第24話 彼女は俺の手を引いた

○○○



「イチロー、マディソン宰相より伺いました。この度のこと改めてお礼申し上げます」


 軽く手を水洗いしてパフィに向き合った。


「頭を上げてくれよ。あの日、俺が力になってやるってパフィとは約束したからさ。といっても俺に出来ることは文字通り『力を貸す』ことだけなんだけどな」


 パフィが首を振った。


「全ては貴方のお陰です。貴方がいろいろと動いてくださったから、私は……何とか───」


 彼女が右腕を掲げた。そこには俺の渡した腕輪があった。

 それに彼女の胸元が微かに光った……ように見えた。温かな光だった。


「私は、いつだって貴方の心を感じています……なんてのは少しはしたないでしょうか?」


 恥ずかしげにパフィは微笑んだ。

 かつて俺が王城で過ごしたときに見た彼女だった。


「はしたなくはないけどよ……」


 俺は彼女の笑顔とセリフに動揺してしまい、情けなくももごもごと呻いたのだった。

 そんなやりとりをしつつも、彼女は近況を語ってくれた。


 竜宮院が捕縛されて以降、価値が下がったパフィを、隣国のどこぞの貴族へと投げ売りしてしまおうといった案が、中々しぶとく残り続けていた。

 けれど少し前に彼女直属の謎の探索者(?)が四つもの闇ギルドに盗賊集団をたった一夜で壊滅させたといった一報が貴族社会に駆け巡った。そのおかげで彼女の評価がぐっと持ち直したそうだ。


 どのようにしてそのような探索者と知り合ったのだとか、彼をどのように手懐けたのかだとか、いや本当に探索者なのか? 正体は魔導ゴーレムじゃないか? だとか、いや、あの探索者と姫はただならぬ関係にあるのじゃないかだとか、様々な憶測を呼んでいるようであった。
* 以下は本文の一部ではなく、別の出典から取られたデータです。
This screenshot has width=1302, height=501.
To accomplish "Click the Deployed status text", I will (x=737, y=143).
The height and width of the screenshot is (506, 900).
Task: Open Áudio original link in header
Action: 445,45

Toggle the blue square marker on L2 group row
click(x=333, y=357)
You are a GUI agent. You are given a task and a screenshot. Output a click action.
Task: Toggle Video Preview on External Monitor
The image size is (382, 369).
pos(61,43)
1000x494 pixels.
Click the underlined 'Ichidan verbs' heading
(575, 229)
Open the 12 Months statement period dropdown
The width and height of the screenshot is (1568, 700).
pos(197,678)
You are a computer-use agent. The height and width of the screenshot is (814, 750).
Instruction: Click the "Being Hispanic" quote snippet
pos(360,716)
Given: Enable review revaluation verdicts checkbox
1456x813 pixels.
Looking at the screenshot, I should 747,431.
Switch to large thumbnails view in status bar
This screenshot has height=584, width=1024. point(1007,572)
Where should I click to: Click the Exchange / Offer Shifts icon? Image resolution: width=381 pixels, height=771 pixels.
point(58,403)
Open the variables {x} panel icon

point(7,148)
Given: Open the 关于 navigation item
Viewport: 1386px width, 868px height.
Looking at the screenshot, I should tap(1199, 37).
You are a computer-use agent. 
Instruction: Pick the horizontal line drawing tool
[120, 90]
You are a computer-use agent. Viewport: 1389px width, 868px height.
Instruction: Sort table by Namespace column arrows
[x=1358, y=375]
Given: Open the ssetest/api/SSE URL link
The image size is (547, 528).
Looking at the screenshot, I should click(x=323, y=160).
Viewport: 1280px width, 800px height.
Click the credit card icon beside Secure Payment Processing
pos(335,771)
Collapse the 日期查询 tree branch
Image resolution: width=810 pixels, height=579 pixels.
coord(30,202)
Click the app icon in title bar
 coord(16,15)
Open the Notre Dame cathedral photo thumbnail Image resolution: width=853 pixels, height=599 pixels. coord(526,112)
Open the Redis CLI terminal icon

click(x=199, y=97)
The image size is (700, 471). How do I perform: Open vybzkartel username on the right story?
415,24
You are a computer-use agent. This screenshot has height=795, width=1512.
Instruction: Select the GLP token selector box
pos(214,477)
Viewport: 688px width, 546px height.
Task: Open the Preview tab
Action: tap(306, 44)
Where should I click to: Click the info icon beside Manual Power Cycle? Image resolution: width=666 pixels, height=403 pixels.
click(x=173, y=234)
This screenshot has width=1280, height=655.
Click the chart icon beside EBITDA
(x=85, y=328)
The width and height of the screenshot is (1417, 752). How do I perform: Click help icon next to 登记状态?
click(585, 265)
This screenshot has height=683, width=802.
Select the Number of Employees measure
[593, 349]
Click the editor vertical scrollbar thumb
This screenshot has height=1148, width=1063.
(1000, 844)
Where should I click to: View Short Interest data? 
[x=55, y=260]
けれど、概ね好意的な評価が多く、くだんの探索者の実力込みではあるが、当面、パフィを手放すという案が持ち出される心配はないだろう。


 そういった話を聞きつつ俺が胸をなでおろしていると、五つの気配がした。


「ただいま」


 セナと───彼女に首根っこを掴まれた二人の剣士であった。


「師匠、今回も駄目でした……」


 半泣きのエリスが呟いた。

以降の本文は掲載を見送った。